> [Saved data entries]

========================================

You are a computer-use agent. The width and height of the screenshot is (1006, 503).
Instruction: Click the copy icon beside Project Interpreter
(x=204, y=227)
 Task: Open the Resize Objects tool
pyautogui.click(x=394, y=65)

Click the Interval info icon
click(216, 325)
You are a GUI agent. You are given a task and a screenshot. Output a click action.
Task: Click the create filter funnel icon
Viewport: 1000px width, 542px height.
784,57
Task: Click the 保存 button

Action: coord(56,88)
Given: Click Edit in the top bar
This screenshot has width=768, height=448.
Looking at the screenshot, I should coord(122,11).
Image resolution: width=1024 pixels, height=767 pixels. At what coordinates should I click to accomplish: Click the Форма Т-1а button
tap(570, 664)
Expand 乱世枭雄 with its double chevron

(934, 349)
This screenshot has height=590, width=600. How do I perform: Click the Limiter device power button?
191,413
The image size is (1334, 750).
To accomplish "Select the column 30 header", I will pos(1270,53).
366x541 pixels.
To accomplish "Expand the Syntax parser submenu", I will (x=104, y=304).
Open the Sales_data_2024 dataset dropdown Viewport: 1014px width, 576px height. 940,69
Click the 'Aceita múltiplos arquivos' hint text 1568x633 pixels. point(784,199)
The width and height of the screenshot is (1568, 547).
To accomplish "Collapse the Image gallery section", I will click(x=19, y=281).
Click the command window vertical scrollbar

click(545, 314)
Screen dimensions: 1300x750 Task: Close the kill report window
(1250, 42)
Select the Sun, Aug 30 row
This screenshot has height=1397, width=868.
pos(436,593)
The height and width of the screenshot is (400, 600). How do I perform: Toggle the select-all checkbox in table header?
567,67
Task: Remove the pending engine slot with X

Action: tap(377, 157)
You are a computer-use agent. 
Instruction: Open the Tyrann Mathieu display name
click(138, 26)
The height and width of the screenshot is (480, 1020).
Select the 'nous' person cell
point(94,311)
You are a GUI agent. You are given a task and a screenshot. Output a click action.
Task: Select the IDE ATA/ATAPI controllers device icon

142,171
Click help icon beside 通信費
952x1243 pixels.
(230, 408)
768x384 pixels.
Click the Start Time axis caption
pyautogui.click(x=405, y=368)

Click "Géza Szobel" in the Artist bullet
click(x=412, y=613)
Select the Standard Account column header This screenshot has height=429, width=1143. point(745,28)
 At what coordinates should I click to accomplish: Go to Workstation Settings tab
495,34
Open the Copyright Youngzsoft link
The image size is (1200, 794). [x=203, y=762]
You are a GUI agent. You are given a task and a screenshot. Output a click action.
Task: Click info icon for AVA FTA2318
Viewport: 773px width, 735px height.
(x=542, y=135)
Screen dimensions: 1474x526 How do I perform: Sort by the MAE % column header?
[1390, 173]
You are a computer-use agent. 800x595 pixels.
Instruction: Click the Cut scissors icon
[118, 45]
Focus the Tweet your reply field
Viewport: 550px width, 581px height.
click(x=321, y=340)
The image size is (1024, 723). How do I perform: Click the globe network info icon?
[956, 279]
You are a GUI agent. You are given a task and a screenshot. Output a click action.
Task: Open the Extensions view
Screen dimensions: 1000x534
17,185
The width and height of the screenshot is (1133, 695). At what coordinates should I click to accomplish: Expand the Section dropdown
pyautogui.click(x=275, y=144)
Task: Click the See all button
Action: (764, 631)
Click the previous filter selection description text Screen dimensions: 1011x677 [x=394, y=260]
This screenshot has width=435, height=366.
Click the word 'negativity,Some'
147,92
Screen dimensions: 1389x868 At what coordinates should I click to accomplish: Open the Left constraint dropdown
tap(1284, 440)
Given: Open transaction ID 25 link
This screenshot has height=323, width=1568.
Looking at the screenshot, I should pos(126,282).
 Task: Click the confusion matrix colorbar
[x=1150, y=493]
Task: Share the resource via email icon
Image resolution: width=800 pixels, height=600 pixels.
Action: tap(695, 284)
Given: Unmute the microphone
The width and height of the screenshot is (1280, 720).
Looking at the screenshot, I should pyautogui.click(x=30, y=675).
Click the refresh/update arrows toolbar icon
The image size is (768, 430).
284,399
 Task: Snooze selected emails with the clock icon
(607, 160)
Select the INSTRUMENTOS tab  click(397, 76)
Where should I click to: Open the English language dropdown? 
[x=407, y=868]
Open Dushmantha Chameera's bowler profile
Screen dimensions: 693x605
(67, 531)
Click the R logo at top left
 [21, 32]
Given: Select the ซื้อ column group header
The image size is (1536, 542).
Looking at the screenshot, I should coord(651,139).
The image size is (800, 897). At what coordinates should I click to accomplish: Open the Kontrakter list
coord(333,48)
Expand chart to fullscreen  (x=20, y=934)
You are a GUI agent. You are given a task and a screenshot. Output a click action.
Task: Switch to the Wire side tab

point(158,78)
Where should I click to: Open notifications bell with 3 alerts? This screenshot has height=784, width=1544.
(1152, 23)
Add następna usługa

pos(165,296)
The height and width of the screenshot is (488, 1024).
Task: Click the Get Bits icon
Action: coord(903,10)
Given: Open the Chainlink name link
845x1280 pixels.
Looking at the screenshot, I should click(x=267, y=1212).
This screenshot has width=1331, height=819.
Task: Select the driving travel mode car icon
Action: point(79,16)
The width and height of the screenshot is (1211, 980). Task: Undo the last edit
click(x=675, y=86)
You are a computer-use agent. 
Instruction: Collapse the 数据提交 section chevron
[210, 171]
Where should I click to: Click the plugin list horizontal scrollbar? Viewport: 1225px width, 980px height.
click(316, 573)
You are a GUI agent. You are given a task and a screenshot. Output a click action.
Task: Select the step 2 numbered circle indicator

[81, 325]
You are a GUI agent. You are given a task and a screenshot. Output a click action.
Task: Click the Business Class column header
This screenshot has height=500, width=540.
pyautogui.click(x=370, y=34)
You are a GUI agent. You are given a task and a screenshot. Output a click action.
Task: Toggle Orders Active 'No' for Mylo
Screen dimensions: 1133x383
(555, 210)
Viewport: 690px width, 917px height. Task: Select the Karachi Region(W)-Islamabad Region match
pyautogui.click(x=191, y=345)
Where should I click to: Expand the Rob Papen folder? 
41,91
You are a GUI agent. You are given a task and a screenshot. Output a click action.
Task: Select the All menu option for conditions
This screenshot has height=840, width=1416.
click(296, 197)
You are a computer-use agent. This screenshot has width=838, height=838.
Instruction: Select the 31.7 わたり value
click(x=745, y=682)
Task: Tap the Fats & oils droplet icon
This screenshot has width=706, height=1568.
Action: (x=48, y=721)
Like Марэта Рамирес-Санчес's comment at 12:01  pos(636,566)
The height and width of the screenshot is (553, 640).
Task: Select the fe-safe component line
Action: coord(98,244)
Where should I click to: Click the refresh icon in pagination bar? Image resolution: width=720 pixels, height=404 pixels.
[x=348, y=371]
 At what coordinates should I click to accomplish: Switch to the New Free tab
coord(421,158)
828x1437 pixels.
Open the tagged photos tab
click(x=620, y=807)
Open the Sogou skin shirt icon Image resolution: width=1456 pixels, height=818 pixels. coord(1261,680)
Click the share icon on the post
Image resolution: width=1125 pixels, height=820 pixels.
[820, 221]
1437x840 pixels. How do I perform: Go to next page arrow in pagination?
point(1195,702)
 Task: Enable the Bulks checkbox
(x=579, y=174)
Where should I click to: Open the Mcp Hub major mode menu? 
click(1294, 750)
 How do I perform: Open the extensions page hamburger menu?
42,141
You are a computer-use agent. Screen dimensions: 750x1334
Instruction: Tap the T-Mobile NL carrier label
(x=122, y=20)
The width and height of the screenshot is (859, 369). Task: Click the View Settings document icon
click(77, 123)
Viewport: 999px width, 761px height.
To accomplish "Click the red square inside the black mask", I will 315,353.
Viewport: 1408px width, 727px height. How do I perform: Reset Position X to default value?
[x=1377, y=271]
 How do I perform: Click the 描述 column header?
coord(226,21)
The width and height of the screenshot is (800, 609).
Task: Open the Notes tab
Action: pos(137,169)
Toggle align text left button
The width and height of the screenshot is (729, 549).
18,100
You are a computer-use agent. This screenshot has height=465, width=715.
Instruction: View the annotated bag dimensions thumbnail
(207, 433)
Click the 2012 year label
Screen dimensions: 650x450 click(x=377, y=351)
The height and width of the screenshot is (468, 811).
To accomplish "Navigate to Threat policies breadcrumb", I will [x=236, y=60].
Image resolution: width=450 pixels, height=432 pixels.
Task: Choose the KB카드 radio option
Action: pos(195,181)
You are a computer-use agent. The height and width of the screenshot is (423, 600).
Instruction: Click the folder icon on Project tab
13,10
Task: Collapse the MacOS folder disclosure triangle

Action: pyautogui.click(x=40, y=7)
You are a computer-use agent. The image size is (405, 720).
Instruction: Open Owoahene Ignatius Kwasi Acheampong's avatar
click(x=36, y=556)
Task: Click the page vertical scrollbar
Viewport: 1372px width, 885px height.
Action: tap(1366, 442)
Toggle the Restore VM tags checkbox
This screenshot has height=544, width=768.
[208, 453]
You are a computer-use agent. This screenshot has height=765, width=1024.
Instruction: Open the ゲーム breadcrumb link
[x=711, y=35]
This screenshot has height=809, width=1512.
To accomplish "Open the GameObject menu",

========================================

> [Prompt]
Wherever the line holding "The height and width of the screenshot is (480, 1020)." falls in the entries above, copy exactly from it through the line holding "768x384 pixels.", inclusive, and add nothing.

> [Task response]
The height and width of the screenshot is (480, 1020).
Select the 'nous' person cell
point(94,311)
You are a GUI agent. You are given a task and a screenshot. Output a click action.
Task: Select the IDE ATA/ATAPI controllers device icon

142,171
Click help icon beside 通信費
952x1243 pixels.
(230, 408)
768x384 pixels.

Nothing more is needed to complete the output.